Where i used to just walk to the other room and ask something from my collegue i now need to message them in our internal and hope they notice it. Getting answers for questions have turned from 5 minute thing to 10-40 minute things.

Those rude shoulder-tap interruptions may have only taken you 5 minutes, but they ruined half an hour of productivity to the person you were interrupting. This is the whole reason people can be more productive at home without annoying bosses blathering at them.

[-] sunbytes@lemmy.world 1 points 1 month ago

Yeah every programmer I know loves not being exposed to the manager who just "has a question" or just want to "check in".

[-] raspberriesareyummy@lemmy.world 1 points 1 month ago* (last edited 1 month ago)

Thanks for typing out my thought about this. /a SW dev.

[-] bobaworld@lemmy.world 0 points 1 month ago

I liked working from home at first, but after so long it becomes harder and harder to leave your work at "work" when your workplace is also your home. Now I am back in the office and actually prefer it that way. I have the flexibility to work from home on weekends or when I need to be home for some reason, which is good enough for me.

[-] WorldsDumbestMan@lemmy.today 0 points 1 month ago

You are just a rare exception.
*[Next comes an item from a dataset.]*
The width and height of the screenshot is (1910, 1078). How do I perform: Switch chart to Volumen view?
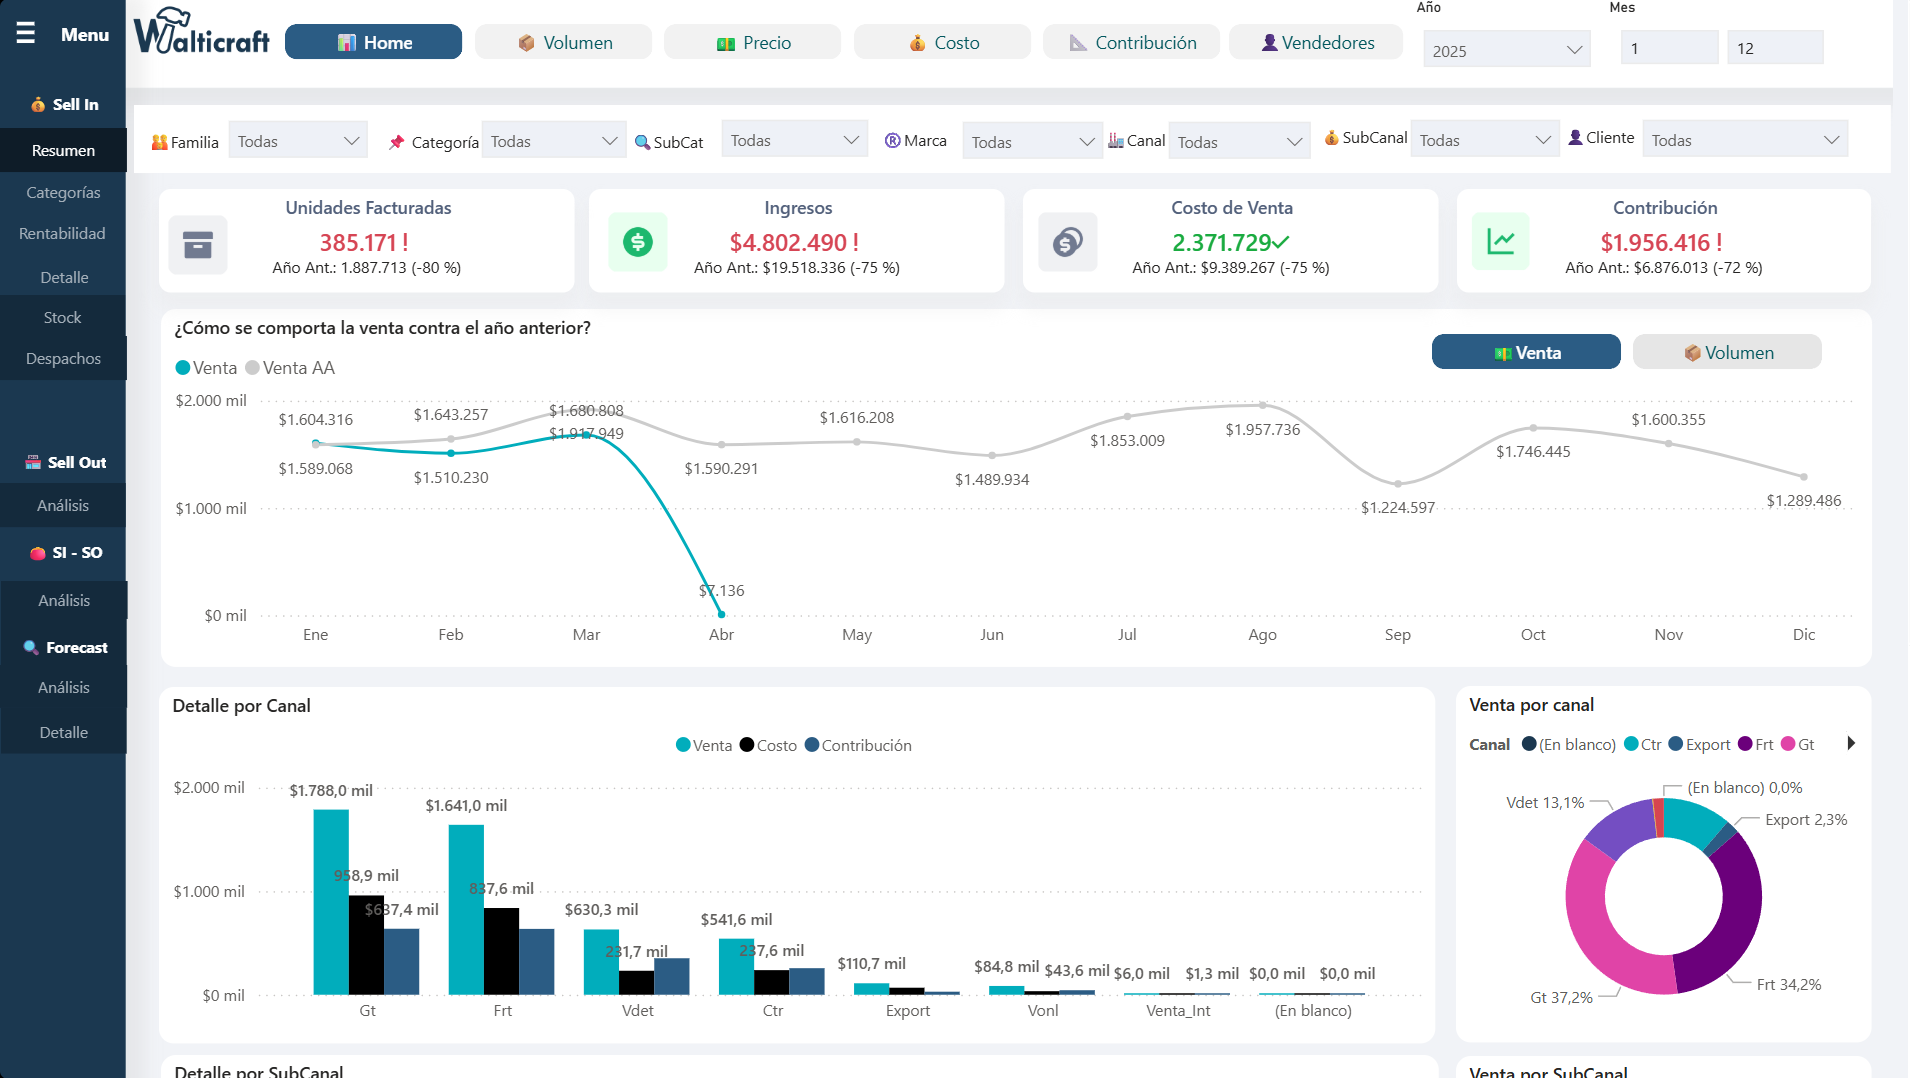click(1726, 351)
Don't push it on the rest of us

[-] bobaworld@lemmy.world 1 points 1 month ago

I'm just pointing out that not everyone thrives in a WFH environment and I think it shouldn't be a controversial take to admit that.

[-] herseycokguzelolacak@lemmy.ml 0 points 1 month ago

Of course. Saving an hour of meaningless commute every day is a huge positive change.
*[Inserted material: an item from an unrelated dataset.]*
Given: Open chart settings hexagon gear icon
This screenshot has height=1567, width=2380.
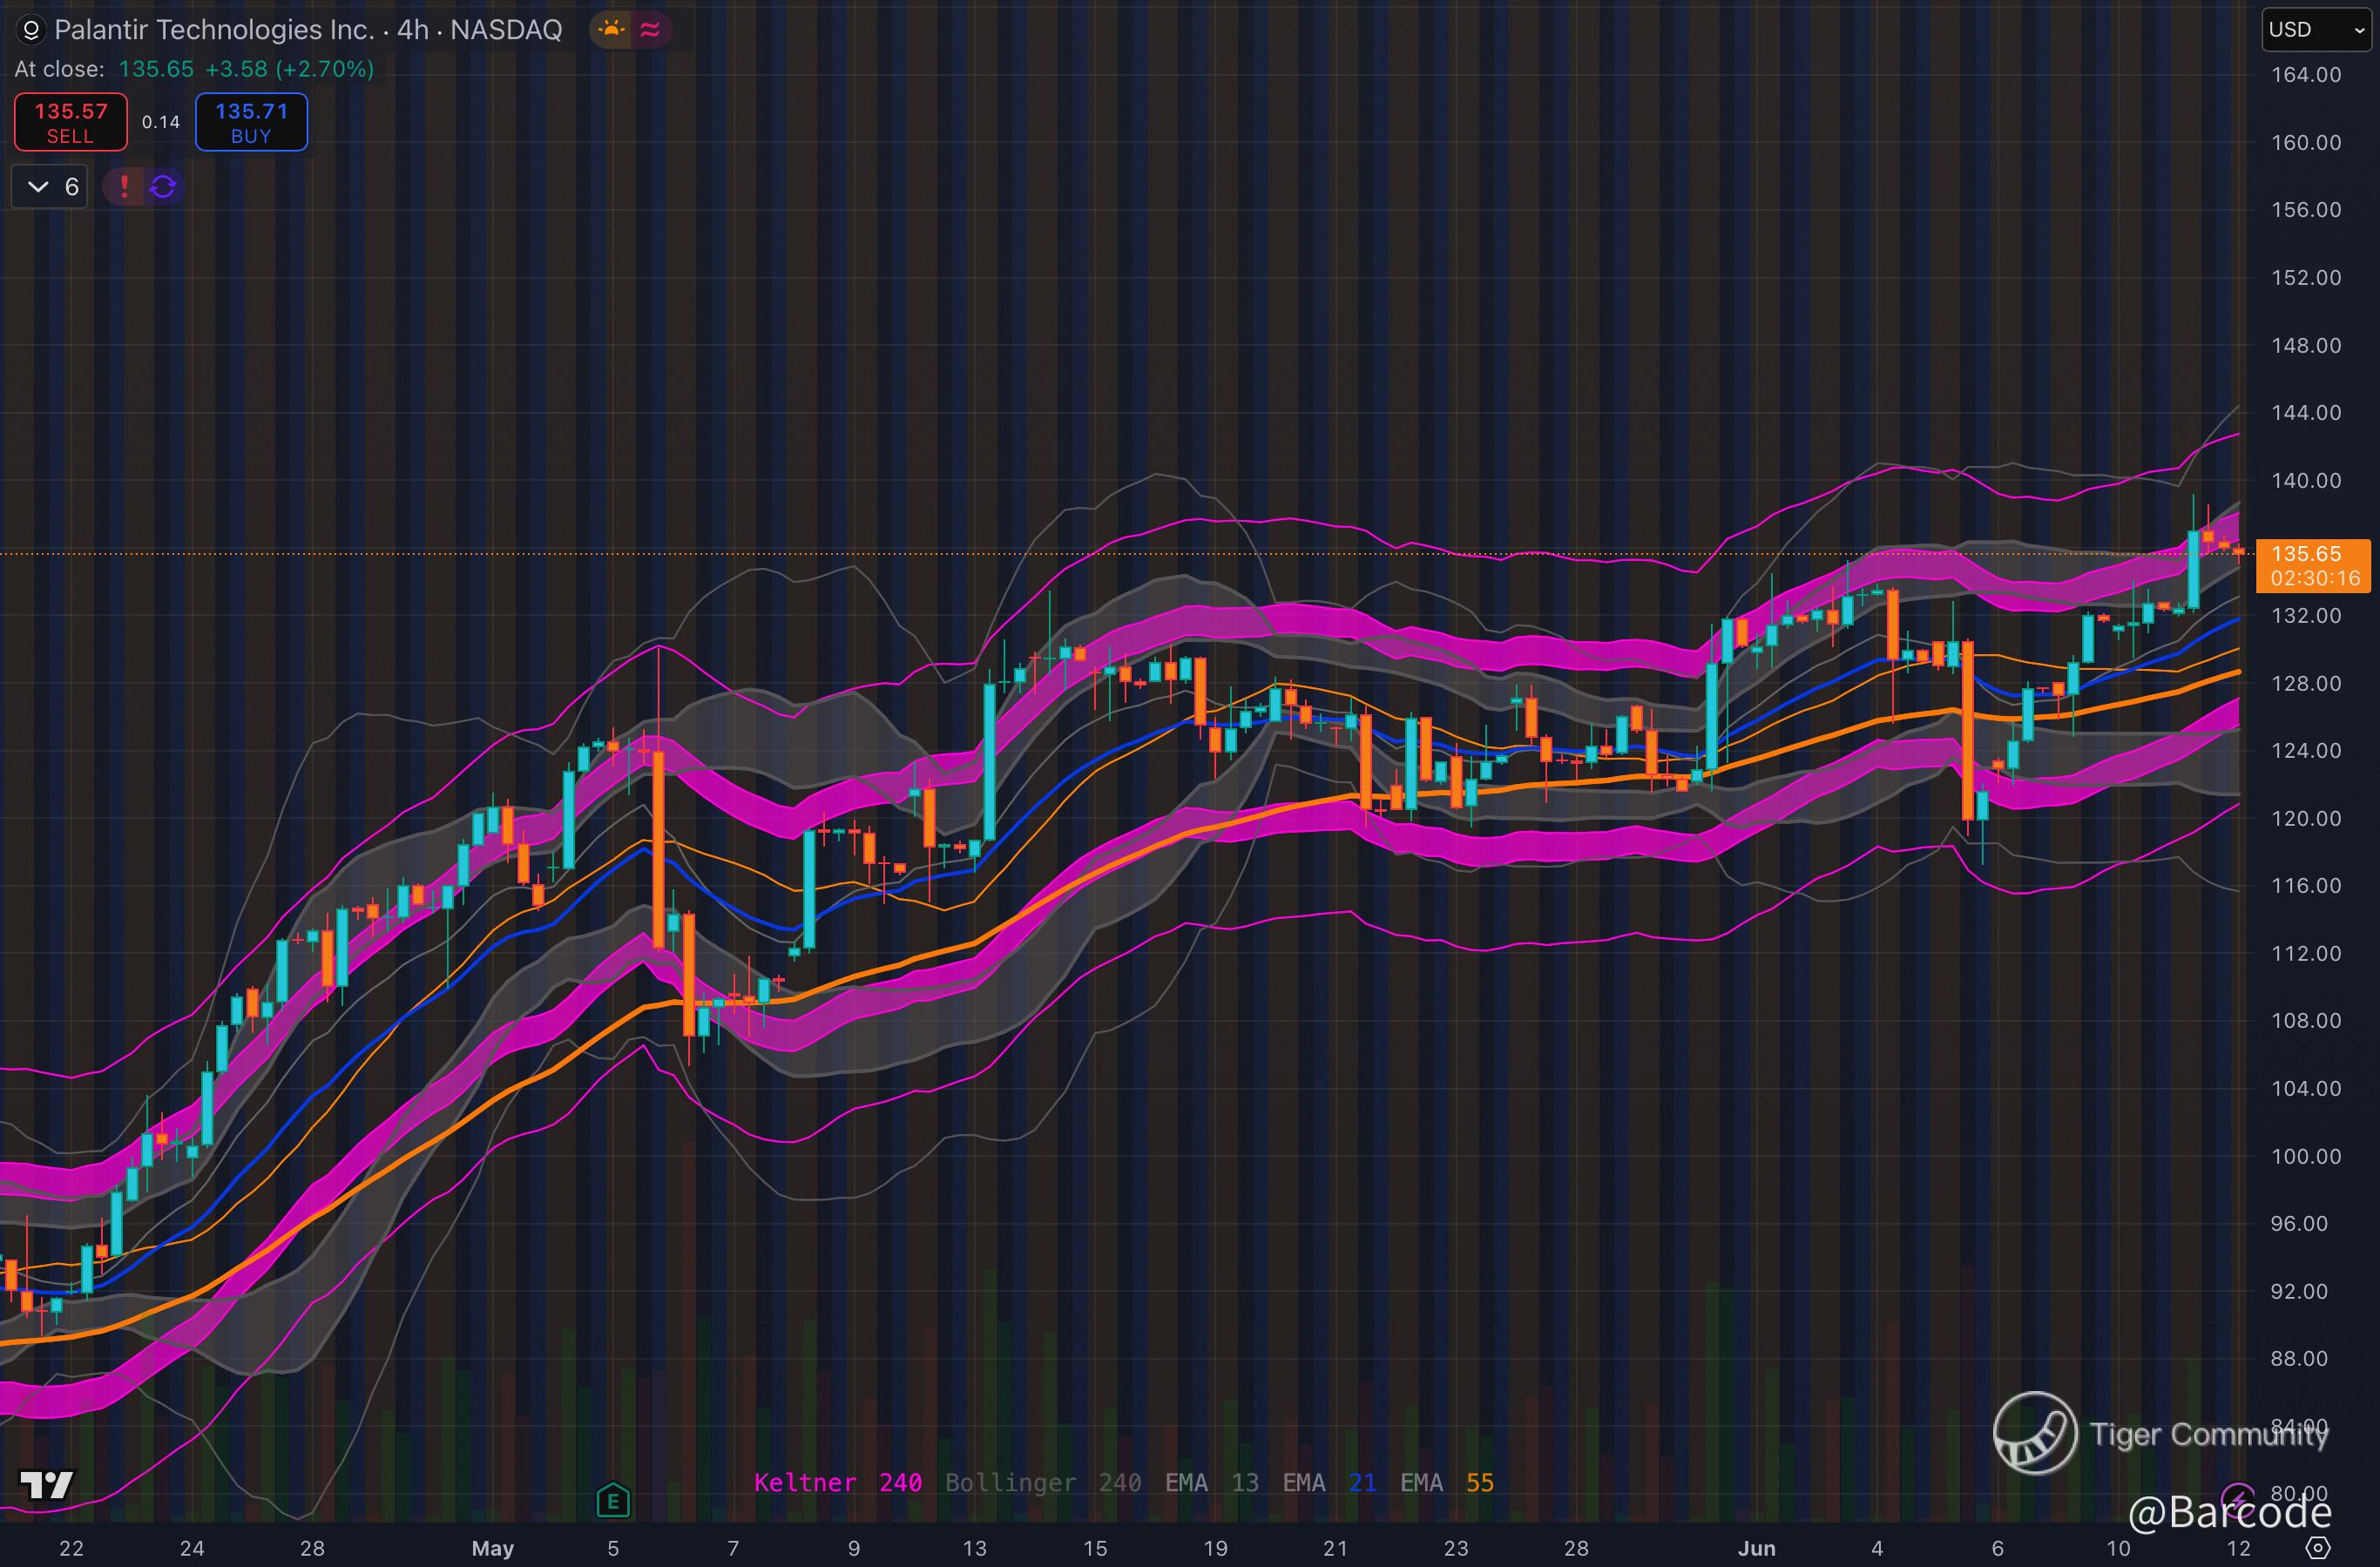Looking at the screenshot, I should (2318, 1549).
[-] chiliedogg@lemmy.world 0 points 1 month ago

God I'd love it if my commute were only an hour.

It's 90-minutes each way if traffic cooperates. I put about 30k miles on my car in a given year.

My back was injured so they let me work from home yesterday, and other than the pain it was magical. I also got SOOO much done.

[-] Valmond@lemmy.world 0 points 1 month ago

This is the wild thing, most people work better at home but no no, must be in office and have performance reviews...

[-] chiliedogg@lemmy.world 0 points 1 month ago

In my case, I work for a municipality and I legitimately do need to be in the office to meet with citizens, attend public hearings, etc. abut I think they could come up with a schedule where I work remote on Mondays and Fridays or something. It would also make those days "no meeting days" so I could catch up on my actual job.

We get raked over the coals for how long development review takes, but then every developer wants to meet with us for an hour every week, so instead of reviewing plans we're attending meetings 25 hours a week where they're bitching at us for how long it takes us to review their plans.

[-] dejected_warp_core@lemmy.world 1 points 1 month ago* (last edited 1 month ago)

Okay, here's some unsolicited advice from an IT manager. Please take with a heap of salt.

25 hours is too many for 1:1 weekly meetings unless that's your whole job description. That leaves 15 hours for overhead, project management, team meetings, leadership meetings, scrum-of-scrums, town halls, mentorship, breaking ties on MRs, performance reviews, etc. At that scale, and assuming you have other responsibilities, 1:1's really should be monthly, optional 3/4 of the time, or cut back to 15 minutes unless there's an ask for more time. Also: ya gotta delegate those plan reviews if you can. With a labor pool that size, you probably have at least a few seniors or principals that can take it on.

Also, with 25 direct reports you're practically a Director without any supporting management under you. It's entirely possible that you're being underpaid, especially if this arrangement pushes you into overtime (more than 40hrs a week) a lot.

[-] Valmond@lemmy.world 1 points 1 month ago

You're managing 25 developers?! That's way too many IMO!